Lightbringer: An Enemies to Lovers Urban Fantasy with Demons, Portals, Witches, Renegade Gods, & Other Assorted Beasties (Light & Shadow Book 1)
Page 14
She didn’t have time to really calculate whether it would be enough.
Her mind calculated those quantities anyway, at least as well as it could in the time she had left… which meant incompletely, softly in the background.
Her mind tracked the countdown of her internal clock as well.
So much time to cast the sight spell.
So much time to look at the dark beings, at the threads to their masters.
So much time to run up the hill.
So much time to spell the swords.
She could feel the spells melting on either side of her.
It was a Hail Mary, right as the buzzer went off.
Feeling the exact instant she had to stop before she’d be in real danger all over again, she lifted both swords, darting to the side of the portal, then whistling for the sight spell.

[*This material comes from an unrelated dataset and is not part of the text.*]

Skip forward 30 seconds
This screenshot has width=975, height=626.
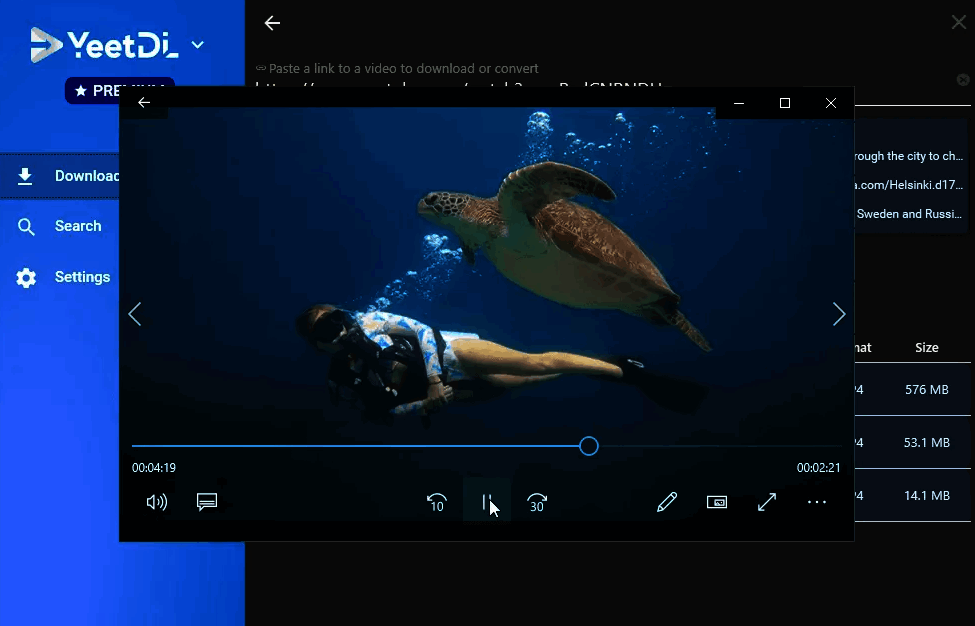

The orb reappeared immediately.
Its glowing, spherical shape appeared right in front of her, rotating in the dim light of the cave. She positioned herself behind it, staring at her shield over the portal door.
The metallic, silver threads were burning through the energetic form of the shield, breaking it methodically apart. She saw those silver threads seem to cluster together in the middle, twisting together like a massive rope.
She could feel more than the three shadowy forms attached to those threads.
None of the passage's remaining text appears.